▶ SOURCE PASSAGE:
651 Christmas in July - “We’re celebrating Eucharist at the house" by Victoria MacDonald

Day 651 Monday, December 27, 2021

“We’re celebrating Eucharist at the house.”

I have been invited to share my own personal story this morning describing my evolving experience with three small faith communities that I have been fortunate to be a part of over the last 40 years, or so, of my life. And because our time is limited, I’d like to present my experience as four chapters in the book of my life...(so far), using a phrase to title each chapter.

Chapter 1: “It never occurred to me!”

I grew up in the early 1950’s, in a kind of Catholic “soup” where I felt surrounded by Catholics, and immersed in all things Catholic. Just like so many of you, I played with Wonder bread and Necco wafers, offering Mass using candy communion, and mirroring the Catholic world around me. Born into a large Polish/Croatian Catholic family, I attended Catholic grade school, Catholic high school, Catholic nursing school, Gonzaga University, and even got married in a Jesuit Retreat House! There were times, especially at Gonzaga University, when I felt frustrated, out of the norm, an outsider looking in on the “others,” but it was a vague melancholy, inarticulate and undefined within me. It was at Gonzaga that I met and married my husband, moved to Davenport Iowa (so I could support Steve in completing graduate school), and then later moved to California, so that I could accept a new position in the Church known as “Youth Minister” at the parish where I had grown up... the old Mission in Carmel, CA, starting this new job while being eight months pregnant!

▶ SOURCE DATA:

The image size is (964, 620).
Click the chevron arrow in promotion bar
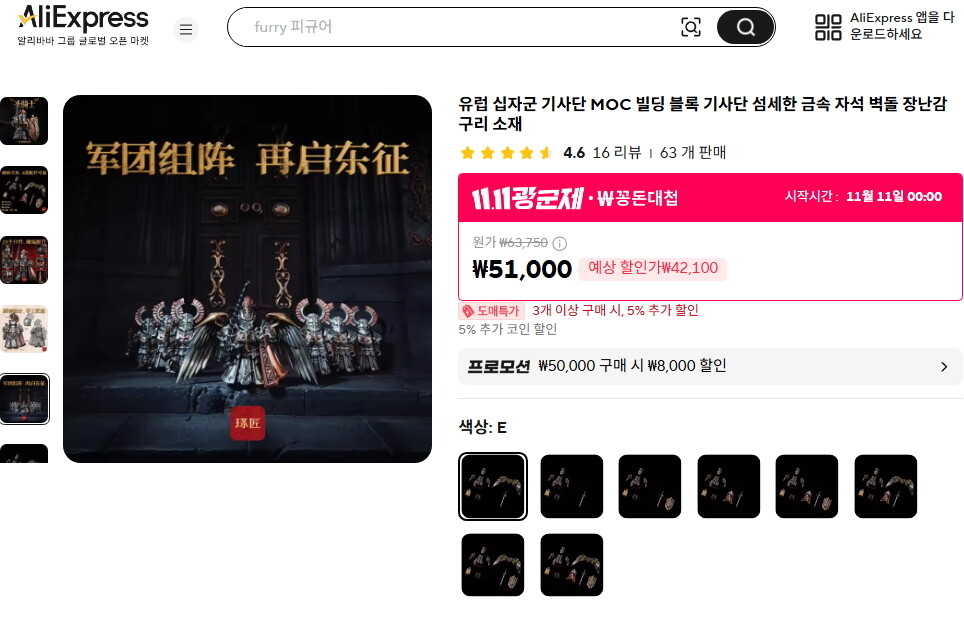944,367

▶ EXERCISE: Copy everything in the faith-community reflection above, from "I have been invited" down to "title each chapter.", substituting "afternoon" for "morning".

▶ EXERCISE ANSWER:
I have been invited to share my own personal story this afternoon describing my evolving experience with three small faith communities that I have been fortunate to be a part of over the last 40 years, or so, of my life. And because our time is limited, I’d like to present my experience as four chapters in the book of my life...(so far), using a phrase to title each chapter.